→ **EXERCISE BRIEF**:
For the records below, say how many lines contain the string "cell". Give the number only.

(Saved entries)
>>

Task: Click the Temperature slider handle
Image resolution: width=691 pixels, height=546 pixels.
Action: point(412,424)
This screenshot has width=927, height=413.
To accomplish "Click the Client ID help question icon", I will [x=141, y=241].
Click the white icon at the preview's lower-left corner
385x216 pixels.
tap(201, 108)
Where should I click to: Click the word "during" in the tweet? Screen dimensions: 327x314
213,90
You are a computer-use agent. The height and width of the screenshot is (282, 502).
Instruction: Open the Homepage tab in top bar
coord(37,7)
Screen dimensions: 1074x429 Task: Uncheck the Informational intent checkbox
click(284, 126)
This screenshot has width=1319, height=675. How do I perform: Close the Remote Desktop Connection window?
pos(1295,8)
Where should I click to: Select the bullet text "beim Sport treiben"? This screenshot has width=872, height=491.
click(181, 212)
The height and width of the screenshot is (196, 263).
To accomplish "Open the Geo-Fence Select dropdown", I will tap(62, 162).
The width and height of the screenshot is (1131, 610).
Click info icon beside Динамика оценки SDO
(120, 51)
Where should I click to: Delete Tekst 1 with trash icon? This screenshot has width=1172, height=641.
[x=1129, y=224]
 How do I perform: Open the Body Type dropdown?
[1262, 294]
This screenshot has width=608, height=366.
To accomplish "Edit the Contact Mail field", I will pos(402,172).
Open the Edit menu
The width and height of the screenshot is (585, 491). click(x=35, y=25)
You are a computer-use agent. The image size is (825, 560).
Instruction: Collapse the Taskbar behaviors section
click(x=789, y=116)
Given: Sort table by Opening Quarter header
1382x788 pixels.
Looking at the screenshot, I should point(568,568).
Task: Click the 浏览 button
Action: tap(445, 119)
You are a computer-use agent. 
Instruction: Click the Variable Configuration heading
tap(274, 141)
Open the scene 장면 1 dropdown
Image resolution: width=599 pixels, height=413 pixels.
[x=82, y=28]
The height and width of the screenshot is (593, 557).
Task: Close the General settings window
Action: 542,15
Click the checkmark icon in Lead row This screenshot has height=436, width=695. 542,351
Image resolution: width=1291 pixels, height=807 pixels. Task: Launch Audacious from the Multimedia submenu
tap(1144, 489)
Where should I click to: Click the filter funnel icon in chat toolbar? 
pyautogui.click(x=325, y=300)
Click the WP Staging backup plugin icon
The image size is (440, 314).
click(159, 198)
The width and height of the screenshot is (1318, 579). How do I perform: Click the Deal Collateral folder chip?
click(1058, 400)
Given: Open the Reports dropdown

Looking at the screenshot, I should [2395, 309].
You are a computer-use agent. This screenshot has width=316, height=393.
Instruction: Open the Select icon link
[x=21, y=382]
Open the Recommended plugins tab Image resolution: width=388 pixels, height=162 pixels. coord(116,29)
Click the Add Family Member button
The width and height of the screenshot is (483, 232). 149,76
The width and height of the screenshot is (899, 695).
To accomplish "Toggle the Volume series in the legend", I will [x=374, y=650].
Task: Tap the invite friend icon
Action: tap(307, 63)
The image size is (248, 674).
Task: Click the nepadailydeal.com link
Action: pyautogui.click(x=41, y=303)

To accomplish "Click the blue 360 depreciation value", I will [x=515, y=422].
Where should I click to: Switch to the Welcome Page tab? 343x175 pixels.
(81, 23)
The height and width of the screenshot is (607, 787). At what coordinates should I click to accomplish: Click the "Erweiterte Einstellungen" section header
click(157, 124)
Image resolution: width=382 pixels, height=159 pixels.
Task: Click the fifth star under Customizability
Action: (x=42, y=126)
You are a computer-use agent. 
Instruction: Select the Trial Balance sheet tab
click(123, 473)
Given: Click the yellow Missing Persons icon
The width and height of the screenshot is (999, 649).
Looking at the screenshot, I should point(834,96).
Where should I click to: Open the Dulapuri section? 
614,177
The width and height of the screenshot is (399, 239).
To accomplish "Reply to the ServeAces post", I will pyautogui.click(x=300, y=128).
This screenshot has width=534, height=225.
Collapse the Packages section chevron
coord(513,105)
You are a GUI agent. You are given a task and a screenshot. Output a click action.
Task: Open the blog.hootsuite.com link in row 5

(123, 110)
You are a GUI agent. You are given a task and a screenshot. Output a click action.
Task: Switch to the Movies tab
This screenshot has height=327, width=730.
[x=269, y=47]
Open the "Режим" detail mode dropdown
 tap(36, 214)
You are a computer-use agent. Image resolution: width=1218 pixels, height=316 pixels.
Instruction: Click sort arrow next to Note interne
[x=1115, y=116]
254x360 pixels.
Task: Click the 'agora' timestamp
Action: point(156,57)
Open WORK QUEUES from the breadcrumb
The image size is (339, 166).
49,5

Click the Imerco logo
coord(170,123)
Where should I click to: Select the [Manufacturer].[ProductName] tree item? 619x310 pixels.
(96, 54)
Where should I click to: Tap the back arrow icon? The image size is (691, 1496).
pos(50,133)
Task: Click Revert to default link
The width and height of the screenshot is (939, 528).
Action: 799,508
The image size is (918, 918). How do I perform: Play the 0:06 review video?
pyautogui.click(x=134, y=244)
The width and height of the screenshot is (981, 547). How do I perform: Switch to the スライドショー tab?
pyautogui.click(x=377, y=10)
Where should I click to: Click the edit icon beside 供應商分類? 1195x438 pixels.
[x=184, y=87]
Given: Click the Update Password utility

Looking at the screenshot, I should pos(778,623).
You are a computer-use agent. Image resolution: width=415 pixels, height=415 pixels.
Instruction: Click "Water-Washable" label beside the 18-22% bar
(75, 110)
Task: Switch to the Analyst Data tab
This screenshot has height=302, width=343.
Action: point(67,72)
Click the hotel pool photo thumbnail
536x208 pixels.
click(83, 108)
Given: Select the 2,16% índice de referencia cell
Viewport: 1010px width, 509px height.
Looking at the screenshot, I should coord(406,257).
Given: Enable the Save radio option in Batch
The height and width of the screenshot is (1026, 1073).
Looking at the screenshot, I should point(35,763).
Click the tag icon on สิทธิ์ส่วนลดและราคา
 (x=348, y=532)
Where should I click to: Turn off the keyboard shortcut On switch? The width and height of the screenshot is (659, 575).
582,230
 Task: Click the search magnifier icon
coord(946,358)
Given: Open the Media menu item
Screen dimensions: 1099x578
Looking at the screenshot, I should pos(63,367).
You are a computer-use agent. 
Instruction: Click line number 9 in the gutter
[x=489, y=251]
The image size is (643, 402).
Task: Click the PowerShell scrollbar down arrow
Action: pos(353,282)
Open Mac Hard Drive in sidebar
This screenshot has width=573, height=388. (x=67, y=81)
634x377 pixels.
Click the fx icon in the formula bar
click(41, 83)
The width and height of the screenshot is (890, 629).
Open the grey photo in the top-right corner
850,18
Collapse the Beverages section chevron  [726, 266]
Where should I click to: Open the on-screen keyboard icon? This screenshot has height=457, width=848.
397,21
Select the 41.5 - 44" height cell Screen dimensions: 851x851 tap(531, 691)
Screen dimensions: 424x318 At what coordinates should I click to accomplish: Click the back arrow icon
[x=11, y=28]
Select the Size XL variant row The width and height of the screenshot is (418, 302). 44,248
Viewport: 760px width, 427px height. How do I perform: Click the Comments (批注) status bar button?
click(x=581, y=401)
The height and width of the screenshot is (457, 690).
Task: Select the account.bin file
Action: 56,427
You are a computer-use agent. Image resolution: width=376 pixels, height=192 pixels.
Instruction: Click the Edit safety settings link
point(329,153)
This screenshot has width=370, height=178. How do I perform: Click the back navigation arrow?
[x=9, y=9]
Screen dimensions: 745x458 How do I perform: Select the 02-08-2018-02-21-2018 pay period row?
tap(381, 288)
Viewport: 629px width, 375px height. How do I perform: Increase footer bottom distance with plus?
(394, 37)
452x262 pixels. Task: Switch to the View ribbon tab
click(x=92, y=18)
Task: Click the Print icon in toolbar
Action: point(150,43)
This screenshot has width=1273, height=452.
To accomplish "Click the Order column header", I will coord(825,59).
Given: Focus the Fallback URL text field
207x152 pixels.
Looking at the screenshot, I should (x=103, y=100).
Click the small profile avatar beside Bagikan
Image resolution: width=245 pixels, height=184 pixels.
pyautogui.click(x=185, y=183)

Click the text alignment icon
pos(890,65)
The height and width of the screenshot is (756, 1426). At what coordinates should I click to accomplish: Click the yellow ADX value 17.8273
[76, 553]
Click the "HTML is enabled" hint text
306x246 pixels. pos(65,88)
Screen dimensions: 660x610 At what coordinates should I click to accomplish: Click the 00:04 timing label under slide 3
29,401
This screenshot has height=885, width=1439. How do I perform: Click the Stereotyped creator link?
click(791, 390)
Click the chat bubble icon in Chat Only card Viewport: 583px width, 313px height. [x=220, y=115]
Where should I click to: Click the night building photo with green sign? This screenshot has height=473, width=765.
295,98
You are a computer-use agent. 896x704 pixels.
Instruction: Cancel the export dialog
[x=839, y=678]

<<

→ **REPLY TO THE TASK**:
2